----- Data provided -----

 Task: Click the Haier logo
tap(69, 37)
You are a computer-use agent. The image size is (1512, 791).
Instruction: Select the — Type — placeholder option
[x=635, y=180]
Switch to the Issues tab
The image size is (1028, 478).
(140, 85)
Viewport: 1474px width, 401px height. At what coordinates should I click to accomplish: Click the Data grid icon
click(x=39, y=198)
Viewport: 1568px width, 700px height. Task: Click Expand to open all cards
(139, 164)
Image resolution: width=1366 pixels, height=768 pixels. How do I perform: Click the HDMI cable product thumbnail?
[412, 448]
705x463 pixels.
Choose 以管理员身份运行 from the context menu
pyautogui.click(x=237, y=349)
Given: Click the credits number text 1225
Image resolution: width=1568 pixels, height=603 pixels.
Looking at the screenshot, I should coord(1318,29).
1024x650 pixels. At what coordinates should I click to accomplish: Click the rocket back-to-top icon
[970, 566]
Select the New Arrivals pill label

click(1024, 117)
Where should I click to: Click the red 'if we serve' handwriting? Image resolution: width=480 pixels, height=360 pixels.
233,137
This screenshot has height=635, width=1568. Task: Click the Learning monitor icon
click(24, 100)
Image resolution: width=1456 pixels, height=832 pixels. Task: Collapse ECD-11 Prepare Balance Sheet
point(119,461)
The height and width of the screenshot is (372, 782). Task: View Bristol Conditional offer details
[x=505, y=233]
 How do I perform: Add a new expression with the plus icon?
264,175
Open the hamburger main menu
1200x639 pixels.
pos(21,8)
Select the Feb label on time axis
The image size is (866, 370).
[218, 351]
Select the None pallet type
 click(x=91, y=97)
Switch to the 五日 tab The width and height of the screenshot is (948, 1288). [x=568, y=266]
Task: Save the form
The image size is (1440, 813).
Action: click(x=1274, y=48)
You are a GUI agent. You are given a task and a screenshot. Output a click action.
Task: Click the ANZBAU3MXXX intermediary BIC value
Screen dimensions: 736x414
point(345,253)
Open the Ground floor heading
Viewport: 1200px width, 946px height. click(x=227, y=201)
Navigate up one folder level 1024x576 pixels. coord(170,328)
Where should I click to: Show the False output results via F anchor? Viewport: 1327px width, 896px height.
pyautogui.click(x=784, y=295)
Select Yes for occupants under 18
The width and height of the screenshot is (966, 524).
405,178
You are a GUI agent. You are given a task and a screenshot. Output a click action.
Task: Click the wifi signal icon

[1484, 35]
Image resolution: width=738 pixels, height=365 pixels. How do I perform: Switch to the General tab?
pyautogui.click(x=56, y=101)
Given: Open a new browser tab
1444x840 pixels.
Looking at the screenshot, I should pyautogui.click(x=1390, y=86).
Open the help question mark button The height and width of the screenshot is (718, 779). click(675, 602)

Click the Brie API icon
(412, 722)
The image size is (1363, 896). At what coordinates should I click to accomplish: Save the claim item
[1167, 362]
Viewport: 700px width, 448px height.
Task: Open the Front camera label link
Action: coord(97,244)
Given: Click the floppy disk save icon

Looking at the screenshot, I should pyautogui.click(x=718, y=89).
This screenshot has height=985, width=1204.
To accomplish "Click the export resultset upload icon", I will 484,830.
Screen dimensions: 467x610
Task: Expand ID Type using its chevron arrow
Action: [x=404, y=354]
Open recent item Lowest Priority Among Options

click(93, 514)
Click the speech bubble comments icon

-----

Exercise task:
Reproduce each of the items above line for line, with nothing altered.

Full answer:
 Task: Click the Haier logo
tap(69, 37)
You are a computer-use agent. The image size is (1512, 791).
Instruction: Select the — Type — placeholder option
[x=635, y=180]
Switch to the Issues tab
The image size is (1028, 478).
(140, 85)
Viewport: 1474px width, 401px height. At what coordinates should I click to accomplish: Click the Data grid icon
click(x=39, y=198)
Viewport: 1568px width, 700px height. Task: Click Expand to open all cards
(139, 164)
Image resolution: width=1366 pixels, height=768 pixels. How do I perform: Click the HDMI cable product thumbnail?
[412, 448]
705x463 pixels.
Choose 以管理员身份运行 from the context menu
pyautogui.click(x=237, y=349)
Given: Click the credits number text 1225
Image resolution: width=1568 pixels, height=603 pixels.
Looking at the screenshot, I should coord(1318,29).
1024x650 pixels. At what coordinates should I click to accomplish: Click the rocket back-to-top icon
[970, 566]
Select the New Arrivals pill label

click(1024, 117)
Where should I click to: Click the red 'if we serve' handwriting? Image resolution: width=480 pixels, height=360 pixels.
233,137
This screenshot has height=635, width=1568. Task: Click the Learning monitor icon
click(24, 100)
Image resolution: width=1456 pixels, height=832 pixels. Task: Collapse ECD-11 Prepare Balance Sheet
point(119,461)
The height and width of the screenshot is (372, 782). Task: View Bristol Conditional offer details
[x=505, y=233]
 How do I perform: Add a new expression with the plus icon?
264,175
Open the hamburger main menu
1200x639 pixels.
pos(21,8)
Select the Feb label on time axis
The image size is (866, 370).
[218, 351]
Select the None pallet type
 click(x=91, y=97)
Switch to the 五日 tab The width and height of the screenshot is (948, 1288). [x=568, y=266]
Task: Save the form
The image size is (1440, 813).
Action: click(x=1274, y=48)
You are a GUI agent. You are given a task and a screenshot. Output a click action.
Task: Click the ANZBAU3MXXX intermediary BIC value
Screen dimensions: 736x414
point(345,253)
Open the Ground floor heading
Viewport: 1200px width, 946px height. click(x=227, y=201)
Navigate up one folder level 1024x576 pixels. coord(170,328)
Where should I click to: Show the False output results via F anchor? Viewport: 1327px width, 896px height.
pyautogui.click(x=784, y=295)
Select Yes for occupants under 18
The width and height of the screenshot is (966, 524).
405,178
You are a GUI agent. You are given a task and a screenshot. Output a click action.
Task: Click the wifi signal icon

[1484, 35]
Image resolution: width=738 pixels, height=365 pixels. How do I perform: Switch to the General tab?
pyautogui.click(x=56, y=101)
Given: Open a new browser tab
1444x840 pixels.
Looking at the screenshot, I should pyautogui.click(x=1390, y=86).
Open the help question mark button The height and width of the screenshot is (718, 779). click(675, 602)

Click the Brie API icon
(412, 722)
The image size is (1363, 896). At what coordinates should I click to accomplish: Save the claim item
[1167, 362]
Viewport: 700px width, 448px height.
Task: Open the Front camera label link
Action: coord(97,244)
Given: Click the floppy disk save icon

Looking at the screenshot, I should pyautogui.click(x=718, y=89).
This screenshot has height=985, width=1204.
To accomplish "Click the export resultset upload icon", I will 484,830.
Screen dimensions: 467x610
Task: Expand ID Type using its chevron arrow
Action: [x=404, y=354]
Open recent item Lowest Priority Among Options

click(93, 514)
Click the speech bubble comments icon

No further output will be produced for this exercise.